START Reading text
ICML 2017: Brentuximab Vedotin in Combination With Nivolumab in Patients With Relapsed or Refractory Hodgkin Lymphoma

Key Points

  • Of 59 response-evaluable patients, 50 patients (85%) had an objective response, including 37 patients (63%) with a complete response and 13 patients (22%) with a partial response.
  • 58 patients (94%) have finished treatment and 4 patients (6%) discontinued treatment prior to its completion.
  • At the time of data analysis in the ongoing trial, 37 patients (60%) initiated an autologous stem cell transplant and 12 patients (19%) received an alternative salvage therapy subsequent to combination therapy.

An updated interim analysis from an ongoing phase I/II clinical trial evaluating brentuximab vedotin (Adcetris) and nivolumab (Opdivo) in relapsed or refractory classical Hodgkin lymphoma was presented at the International Conference on Malignant Lymphoma (ICML) in Lugano, Switzerland (Abstract 74). Brentuximab vedotin is an antibody-drug conjugate directed to CD30, a defining marker of classical Hodgkin lymphoma. Nivolumab is a programmed cell death protein 1 (PD-1) immune checkpoint inhibitor that is designed to help restore antitumor immune response.

“The phase I/II study combining the antibody-drug conjugate brentuximab vedotin with the PD-1 immune checkpoint inhibitor nivolumab is a promising investigational approach, as it combines a targeted therapy with a therapy designed to activate the immune system, and the combination may have additive activity,” said Alex Herrera, MD, lead trial investigator and Assistant Professor at City of Hope in Duarte, California. “The interim results support further exploration of this novel regimen, free of traditional chemotherapy.”
END Reading text
START Supplied entries
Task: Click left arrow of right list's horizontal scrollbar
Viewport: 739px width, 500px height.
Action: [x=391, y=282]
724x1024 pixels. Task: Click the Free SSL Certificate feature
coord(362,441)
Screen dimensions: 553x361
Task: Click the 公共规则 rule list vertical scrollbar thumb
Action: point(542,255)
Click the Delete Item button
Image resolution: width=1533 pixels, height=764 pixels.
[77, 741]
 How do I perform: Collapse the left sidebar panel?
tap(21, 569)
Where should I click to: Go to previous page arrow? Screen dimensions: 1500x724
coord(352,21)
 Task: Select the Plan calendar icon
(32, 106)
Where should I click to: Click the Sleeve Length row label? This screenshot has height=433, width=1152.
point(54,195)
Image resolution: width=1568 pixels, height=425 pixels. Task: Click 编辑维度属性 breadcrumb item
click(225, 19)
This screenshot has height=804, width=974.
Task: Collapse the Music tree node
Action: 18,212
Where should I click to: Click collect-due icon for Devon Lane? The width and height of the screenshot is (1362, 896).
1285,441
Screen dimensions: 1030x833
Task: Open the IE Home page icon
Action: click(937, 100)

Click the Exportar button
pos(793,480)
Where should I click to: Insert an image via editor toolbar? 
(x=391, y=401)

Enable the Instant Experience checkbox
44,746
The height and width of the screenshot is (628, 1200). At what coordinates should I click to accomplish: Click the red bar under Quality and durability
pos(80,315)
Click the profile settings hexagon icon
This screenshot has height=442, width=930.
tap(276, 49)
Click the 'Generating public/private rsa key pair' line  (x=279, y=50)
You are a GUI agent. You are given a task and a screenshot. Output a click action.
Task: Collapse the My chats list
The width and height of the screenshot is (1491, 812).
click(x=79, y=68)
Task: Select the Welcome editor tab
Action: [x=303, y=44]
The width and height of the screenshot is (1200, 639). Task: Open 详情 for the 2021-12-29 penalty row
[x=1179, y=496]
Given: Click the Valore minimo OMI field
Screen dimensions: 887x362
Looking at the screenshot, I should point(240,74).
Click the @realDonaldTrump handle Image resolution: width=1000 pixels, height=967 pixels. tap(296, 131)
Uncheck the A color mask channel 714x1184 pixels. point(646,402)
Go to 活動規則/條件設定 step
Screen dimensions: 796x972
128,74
END Supplied entries
What to work on: Rewrite the paragraph of the Hodgkin lymphoma report above that begins "An updated interim analysis" as a short bulleted list that keeps its main facts.

Response to the task:
- An updated interim analysis of an ongoing phase I/II trial of brentuximab vedotin (Adcetris) plus nivolumab (Opdivo) in relapsed or refractory classical Hodgkin lymphoma was presented at ICML in Lugano, Switzerland (Abstract 74).
- Brentuximab vedotin is an antibody-drug conjugate directed to CD30, a defining marker of classical Hodgkin lymphoma.
- Nivolumab is a PD-1 immune checkpoint inhibitor designed to help restore antitumor immune response.